Recently one of my wife’s friends decided to upgrade her home entertainment system with a new big screen LCD TV and an Internet enabled BlueRay player. One of her main objectives was to be able to watch Netflix movies on the BlueRay in the living room and also on her laptop computer using WiFi. The whole package including TV, BlueRay and a wireless router was purchased from a local vendor who offered delivery and setup as part of the deal. I was told that the vendor setup everything but was unable to get NetFlix to work on the BlueRay. WiFi was working on the computer however.
I was conscripted to get NetFlix going and to check the router setup. When I arrived, I studied the setup and quickly determined that there was no Cat-5 cable between the router and the BlueRay player. After adding the cable it was just a matter of enabling NetFlix using the BlueRay remote control. Now on to the router…
I asked the friend if she received a wireless password or instructions for setting one up from the vendor. She said that she did not receive either and that the vendor merely said everything was all set and left. This concerned me so I powered up my Asus netbook and looked for the WiFi signal. Indeed, the network was unsecured and with one click I was surfing the net on her connection! My friend was astonished that I could get in so quickly. I had to explain that I wasn’t some sort of gifted hacker and that her network was wide open to anyone within range of the signal. That meant that neighbors living a few blocks away or someone driving down the street with a laptop could easily connect. Once connected they could steal her bandwidth or possibly have a direct route to files on her computer! I went on to explain that a determined hacker with a directional antenna could easily access her network from several miles away given her location on a hill-side above town. Fortunately, we are in a very rural area so the odds of being hacked in the few days since the connection had been up were low.
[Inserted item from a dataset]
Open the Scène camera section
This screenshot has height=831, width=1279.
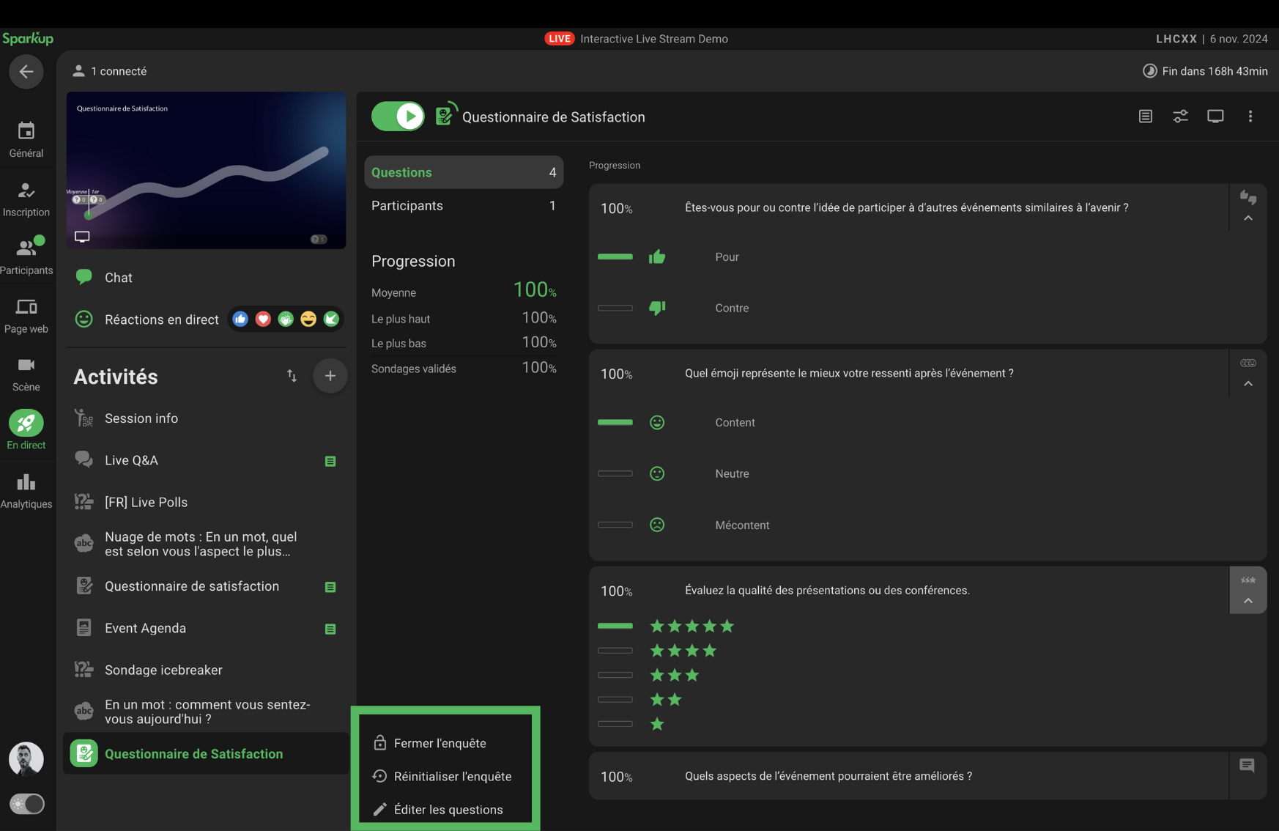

Nonetheless it was a big security risk to leave it unsecured.
I remedied the problem by enabling WPA-PSK on her router and setting a strong password. While I was at it, I also set a router password and then ran a ShieldsUp scan to be sure that all the common ports were showing up as stealthed or closed. To make sure she didn’t lose the passwords I helped her download and install the KeePass password manager. Lastly, I introduced her to the idea of disk encryption and the notion e-mail was inherently an insecure means of communicating. Even though she is really smart and a top flight medical professional all of this security stuff was still news to her!